=== Begin Enclosure ===

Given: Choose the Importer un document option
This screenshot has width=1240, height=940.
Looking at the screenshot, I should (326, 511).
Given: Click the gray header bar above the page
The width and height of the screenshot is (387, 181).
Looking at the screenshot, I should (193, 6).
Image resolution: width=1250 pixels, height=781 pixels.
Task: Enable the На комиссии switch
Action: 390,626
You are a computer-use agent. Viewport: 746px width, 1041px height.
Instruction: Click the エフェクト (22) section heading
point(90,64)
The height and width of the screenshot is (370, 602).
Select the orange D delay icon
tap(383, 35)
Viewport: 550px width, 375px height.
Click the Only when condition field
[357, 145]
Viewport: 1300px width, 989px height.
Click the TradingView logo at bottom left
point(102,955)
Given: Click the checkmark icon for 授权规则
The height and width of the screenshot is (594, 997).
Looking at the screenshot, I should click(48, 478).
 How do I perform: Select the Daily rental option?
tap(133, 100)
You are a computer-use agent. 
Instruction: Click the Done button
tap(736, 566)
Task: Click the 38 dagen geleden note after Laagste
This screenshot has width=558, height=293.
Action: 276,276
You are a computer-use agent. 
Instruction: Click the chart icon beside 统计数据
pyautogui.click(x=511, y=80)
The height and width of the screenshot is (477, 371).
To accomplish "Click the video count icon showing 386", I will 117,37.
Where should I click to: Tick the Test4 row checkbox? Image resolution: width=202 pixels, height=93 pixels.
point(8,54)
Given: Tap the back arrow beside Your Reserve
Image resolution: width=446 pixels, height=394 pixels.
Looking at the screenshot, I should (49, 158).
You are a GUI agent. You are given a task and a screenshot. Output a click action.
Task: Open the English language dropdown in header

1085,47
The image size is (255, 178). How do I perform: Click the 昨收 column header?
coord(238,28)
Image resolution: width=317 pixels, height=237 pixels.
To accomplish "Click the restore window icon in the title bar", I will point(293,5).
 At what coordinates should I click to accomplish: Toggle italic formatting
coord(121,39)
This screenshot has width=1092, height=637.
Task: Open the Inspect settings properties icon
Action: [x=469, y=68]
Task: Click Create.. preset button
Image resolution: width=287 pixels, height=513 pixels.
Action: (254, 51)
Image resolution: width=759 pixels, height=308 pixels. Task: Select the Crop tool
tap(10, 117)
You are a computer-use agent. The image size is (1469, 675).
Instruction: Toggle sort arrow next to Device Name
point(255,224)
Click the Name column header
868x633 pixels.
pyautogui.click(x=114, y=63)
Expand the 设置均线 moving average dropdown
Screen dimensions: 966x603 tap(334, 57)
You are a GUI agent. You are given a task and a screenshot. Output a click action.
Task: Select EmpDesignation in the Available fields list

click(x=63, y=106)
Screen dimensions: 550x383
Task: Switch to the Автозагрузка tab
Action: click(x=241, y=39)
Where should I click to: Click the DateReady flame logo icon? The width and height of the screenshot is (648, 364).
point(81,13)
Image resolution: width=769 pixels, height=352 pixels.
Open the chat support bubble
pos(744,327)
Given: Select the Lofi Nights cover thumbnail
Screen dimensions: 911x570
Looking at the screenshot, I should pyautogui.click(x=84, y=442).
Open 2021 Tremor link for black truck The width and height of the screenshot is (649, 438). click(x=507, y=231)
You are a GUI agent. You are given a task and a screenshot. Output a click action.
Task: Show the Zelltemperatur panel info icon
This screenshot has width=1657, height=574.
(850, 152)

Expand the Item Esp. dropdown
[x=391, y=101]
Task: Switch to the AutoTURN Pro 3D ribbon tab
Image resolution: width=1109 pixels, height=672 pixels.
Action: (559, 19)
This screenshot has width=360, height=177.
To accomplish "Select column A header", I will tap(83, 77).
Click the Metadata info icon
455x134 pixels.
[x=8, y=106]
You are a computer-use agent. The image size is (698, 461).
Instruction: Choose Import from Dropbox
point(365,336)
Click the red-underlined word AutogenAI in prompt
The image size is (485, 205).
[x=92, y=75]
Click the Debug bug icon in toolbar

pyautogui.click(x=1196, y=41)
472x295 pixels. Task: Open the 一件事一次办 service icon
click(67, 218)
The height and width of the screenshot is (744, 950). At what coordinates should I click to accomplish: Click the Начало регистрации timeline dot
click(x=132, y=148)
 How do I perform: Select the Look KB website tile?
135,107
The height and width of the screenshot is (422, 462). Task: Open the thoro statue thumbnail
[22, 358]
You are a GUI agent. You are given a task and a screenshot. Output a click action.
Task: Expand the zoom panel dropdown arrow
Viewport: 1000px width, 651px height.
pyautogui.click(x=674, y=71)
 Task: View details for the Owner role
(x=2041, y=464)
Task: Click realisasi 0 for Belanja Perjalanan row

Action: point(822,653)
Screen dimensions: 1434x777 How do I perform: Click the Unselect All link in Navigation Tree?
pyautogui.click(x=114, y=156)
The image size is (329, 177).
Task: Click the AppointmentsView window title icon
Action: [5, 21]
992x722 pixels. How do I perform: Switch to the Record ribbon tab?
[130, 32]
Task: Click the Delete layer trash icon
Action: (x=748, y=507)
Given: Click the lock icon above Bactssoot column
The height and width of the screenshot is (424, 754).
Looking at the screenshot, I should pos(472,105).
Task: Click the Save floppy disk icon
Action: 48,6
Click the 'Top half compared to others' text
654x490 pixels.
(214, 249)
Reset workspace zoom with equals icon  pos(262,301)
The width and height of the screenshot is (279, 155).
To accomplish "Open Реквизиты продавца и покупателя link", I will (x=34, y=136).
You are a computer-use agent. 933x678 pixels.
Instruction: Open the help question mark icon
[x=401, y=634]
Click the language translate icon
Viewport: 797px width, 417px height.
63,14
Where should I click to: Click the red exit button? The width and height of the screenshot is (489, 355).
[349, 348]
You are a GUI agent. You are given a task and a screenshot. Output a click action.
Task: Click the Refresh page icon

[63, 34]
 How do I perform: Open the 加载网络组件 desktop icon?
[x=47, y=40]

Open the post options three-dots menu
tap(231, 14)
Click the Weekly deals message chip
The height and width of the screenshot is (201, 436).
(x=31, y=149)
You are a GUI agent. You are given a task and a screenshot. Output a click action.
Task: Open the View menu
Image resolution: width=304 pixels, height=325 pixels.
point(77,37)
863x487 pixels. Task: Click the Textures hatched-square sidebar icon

=== End Enclosure ===

Your task
Starting at the line that has "Image resolution: width=317" and ending at the line that has "Task: Switch to the AutoTURN", please write out the lines above exactly, leaving out all others.

Solution for this problem
Image resolution: width=317 pixels, height=237 pixels.
To accomplish "Click the restore window icon in the title bar", I will point(293,5).
 At what coordinates should I click to accomplish: Toggle italic formatting
coord(121,39)
This screenshot has width=1092, height=637.
Task: Open the Inspect settings properties icon
Action: [x=469, y=68]
Task: Click Create.. preset button
Image resolution: width=287 pixels, height=513 pixels.
Action: (254, 51)
Image resolution: width=759 pixels, height=308 pixels. Task: Select the Crop tool
tap(10, 117)
You are a computer-use agent. The image size is (1469, 675).
Instruction: Toggle sort arrow next to Device Name
point(255,224)
Click the Name column header
868x633 pixels.
pyautogui.click(x=114, y=63)
Expand the 设置均线 moving average dropdown
Screen dimensions: 966x603 tap(334, 57)
You are a GUI agent. You are given a task and a screenshot. Output a click action.
Task: Select EmpDesignation in the Available fields list

click(x=63, y=106)
Screen dimensions: 550x383
Task: Switch to the Автозагрузка tab
Action: click(x=241, y=39)
Where should I click to: Click the DateReady flame logo icon? The width and height of the screenshot is (648, 364).
point(81,13)
Image resolution: width=769 pixels, height=352 pixels.
Open the chat support bubble
pos(744,327)
Given: Select the Lofi Nights cover thumbnail
Screen dimensions: 911x570
Looking at the screenshot, I should pyautogui.click(x=84, y=442).
Open 2021 Tremor link for black truck The width and height of the screenshot is (649, 438). click(x=507, y=231)
You are a GUI agent. You are given a task and a screenshot. Output a click action.
Task: Show the Zelltemperatur panel info icon
This screenshot has width=1657, height=574.
(850, 152)

Expand the Item Esp. dropdown
[x=391, y=101]
Task: Switch to the AutoTURN Pro 3D ribbon tab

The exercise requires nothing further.